这里注意在 cgraph_decide_inlining 中对所考查被调用者的选择,在 1292 行,条件“ !e->inline_failed ”,表示该调用已明确可以内联展开,条件“ !e->callee->local.inlinable ”则表示该函数不可内联。对于可内联的函数,但对其调用没有确定能内联的情况,一方面通过 cgraph_inlined_callees 收集已明确可内联展开的路径,一方面通过下面的函数设置该次调用,并判断函数是否能内联。
951 static void
952 cgraph_mark_inline (struct cgraph_node *to, struct cgraph_node *what, in cgraphunit.c
953 struct cgraph_node **inlined, int ninlined,
954 struct cgraph_node **inlined_callees,
955 int ninlined_callees)
956 {
957 int i;
958 int times = 0;
959 int clones = 0;
960 struct cgraph_edge *e;
961 bool called = false;
962 int new_insns;
963
964 what->global.inlined = 1;
965 for (e = what->callers; e; e = e->next_caller)
966 {
967 if (e->caller == to)
968 {
969 if (!e->inline_failed)
970 continue ;
971 e->inline_failed = NULL;
972 times++;
973 clones += e->caller->global.cloned_times;
974 }
975 else if (e->inline_failed)
976 called = true;
977 }
978 if (!times)
979 abort ();
980 ncalls_inlined += times;
981
982 new_insns = cgraph_estimate_size_after_inlining (times, to, what);
983 if (to->global.will_be_output)
984 overall_insns += new_insns - to->global.insns;
985 to->global.insns = new_insns;
986
987 if (!called && !what->needed && !what->origin
988 && flag_unit_at_a_time
989 && !DECL_EXTERNAL (what->decl))
990 {
991 if (!what->global.will_be_output)
992 abort ();
993 clones--;
994 nfunctions_inlined ++;
995 what->global.will_be_output = 0;
996 overall_insns -= what->global.insns;
997 }
998 what->global.cloned_times += clones;
999 for (i = 0; i < ninlined; i++)
1000 {
1001 new_insns =
1002 cgraph_estimate_size_after_inlining (INLINED_TIMES (inlined[i]) *
1003 times, inlined[i], what);
1004 if (inlined[i]->global.will_be_output)

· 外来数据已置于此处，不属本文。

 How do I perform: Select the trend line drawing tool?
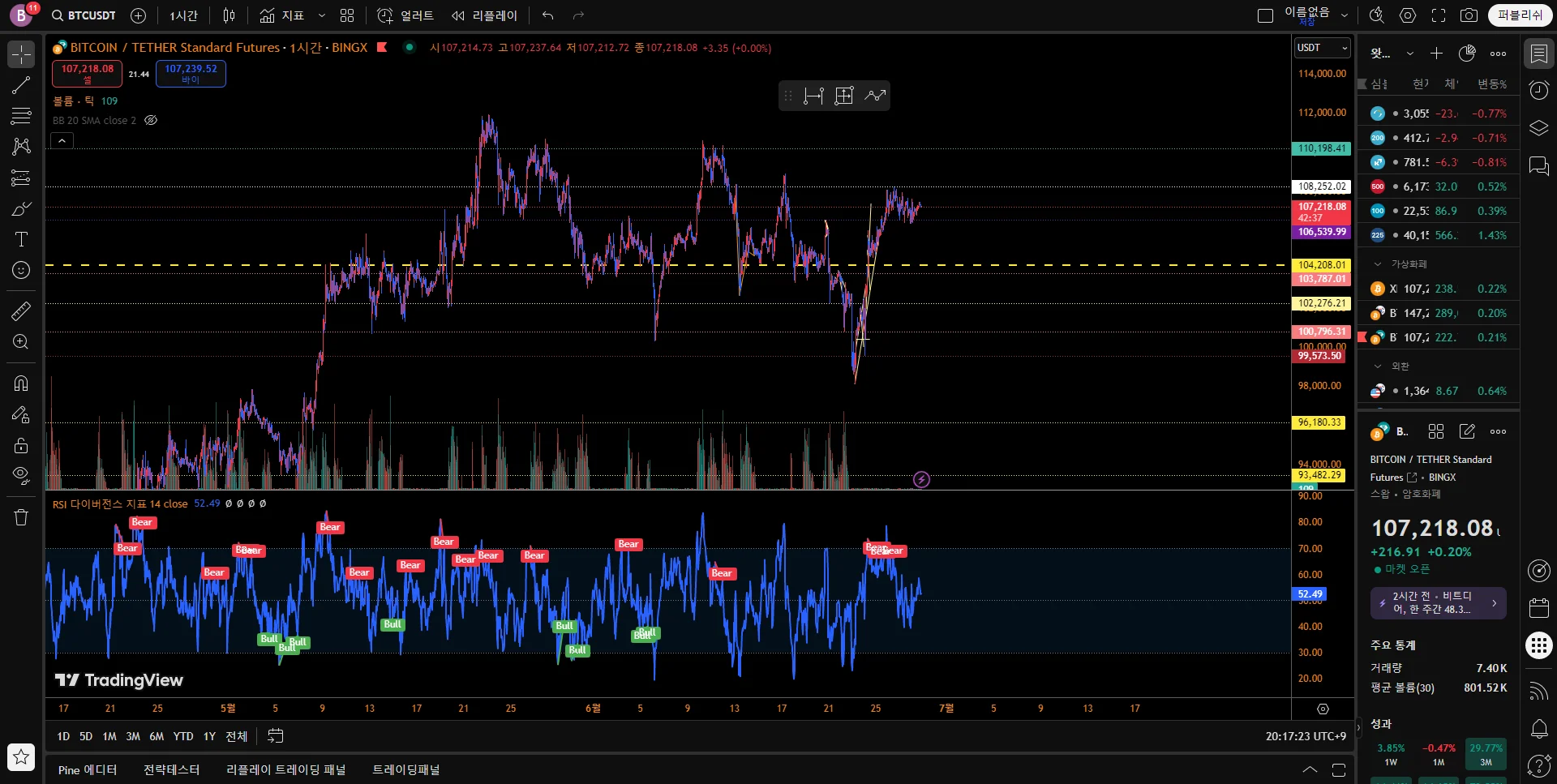21,85
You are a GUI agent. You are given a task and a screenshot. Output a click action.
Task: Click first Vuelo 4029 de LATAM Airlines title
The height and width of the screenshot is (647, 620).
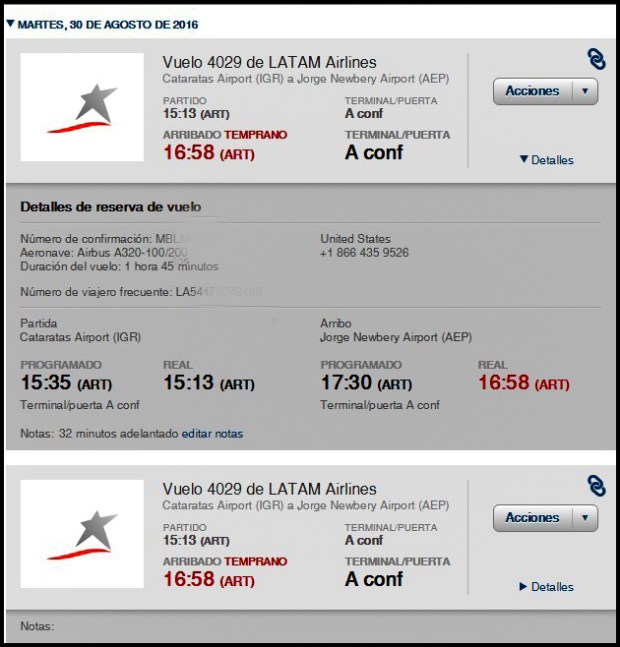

1005 overall_insns += new_insns - inlined[i]->global.insns;
1006 inlined[i]->global.insns = new_insns;
1007 }
1008 for (i = 0; i < ninlined_callees; i++)
1009 {
1010 inlined_callees[i]->global.cloned_times +=
1011 INLINED_TIMES (inlined_callees[i]) * clones;
1012 }
1013 }
注意能进入上面这个函数的 cgraph_node 节点的“ local.inlinable ”都是成立的,因为在调用这个函数时,已明确这次调用是可内联的。注意每个 cgraph_edge 代表一次调用,如果一个函数对另一个函数有多次调用,就会构建多个 cgraph_edge 一一对应。不过如果满足 969 行条件,就意味着编译器出现问题,它将在 979 行终止编译。

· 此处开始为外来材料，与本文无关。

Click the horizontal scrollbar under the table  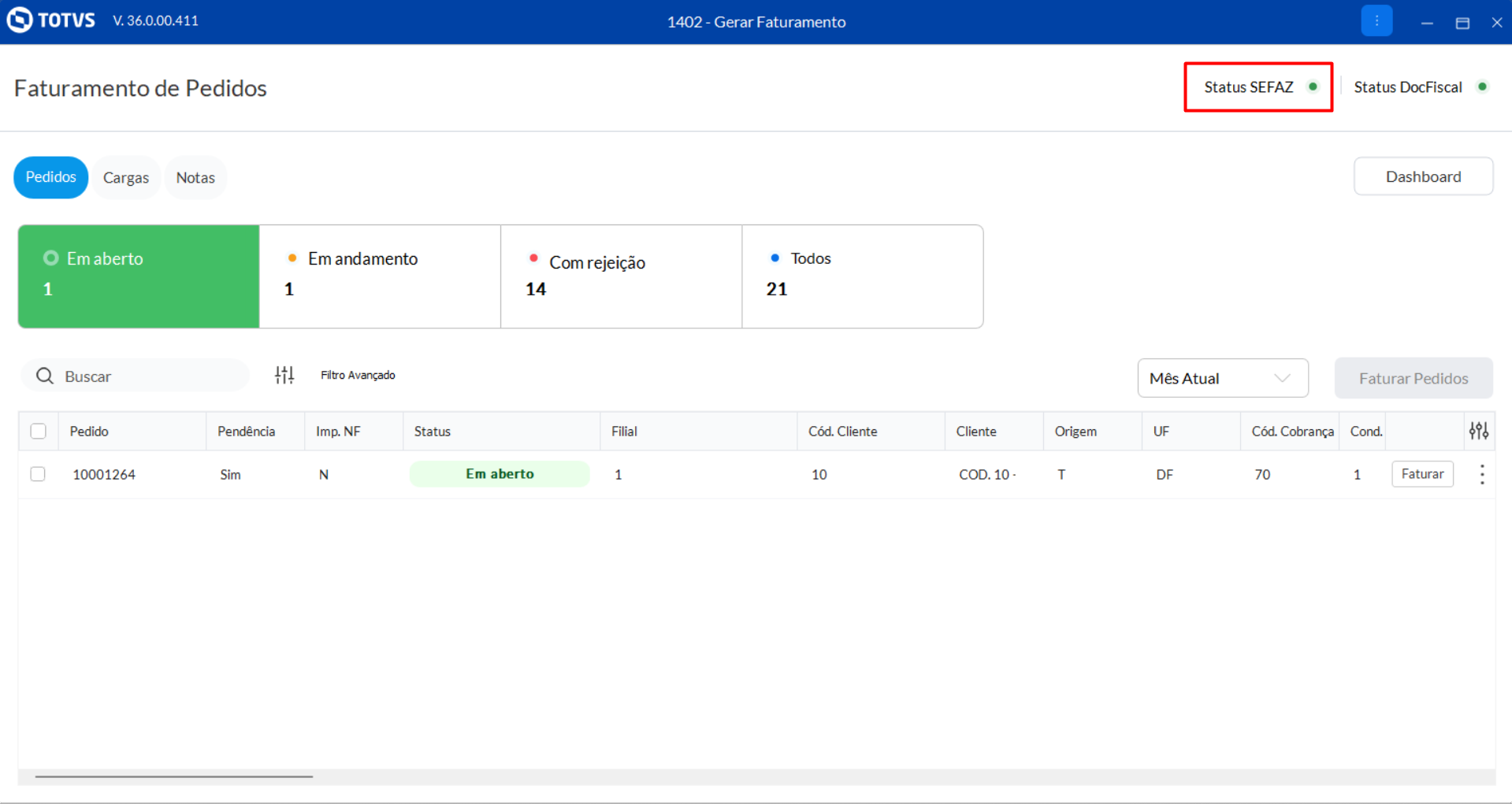pyautogui.click(x=174, y=776)
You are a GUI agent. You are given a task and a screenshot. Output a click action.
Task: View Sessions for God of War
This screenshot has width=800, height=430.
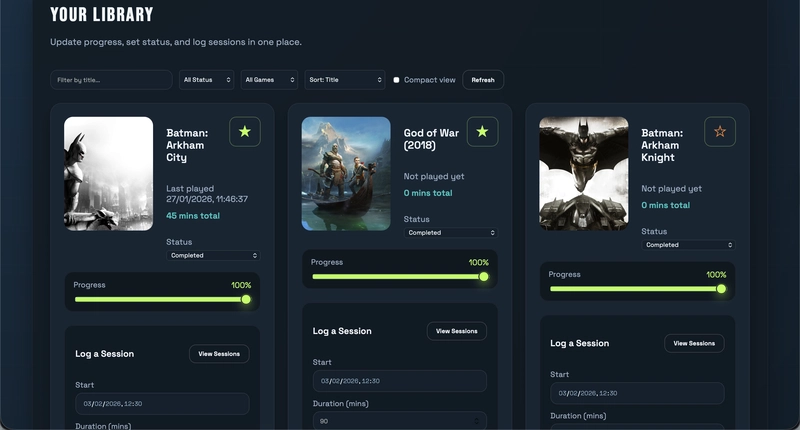click(457, 331)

另外,某次调用可内联,并不意味着函数就可以内联展开,必须是所有的调用都可以展开的情形下,函数才可以进行内联。即满足 987 行条件(其中,“ !what->needed ”表示该函数地址没有被引用,“ !what->origin ”表示不是嵌套函数),否则就降级为函数调用。
909 static int
910 cgraph_estimate_size_after_inlining (int times, struct cgraph_node *to, in cgraphunit.c
911 struct cgraph_node *what)
912 {
913 return (what->global.insns - INSNS_PER_CALL) * times + to->global.insns;
914 }
接下来则是更新总行数的估计( overall_insns 的计算),及每个被调用内联函数的总展开行数( 1010 行)。注意 1006 行对上级调用者的行数估算没有计入当前函数,不过上级调用者的处理尚未开始,在作为当前函数处理时,它会得到正确的数值。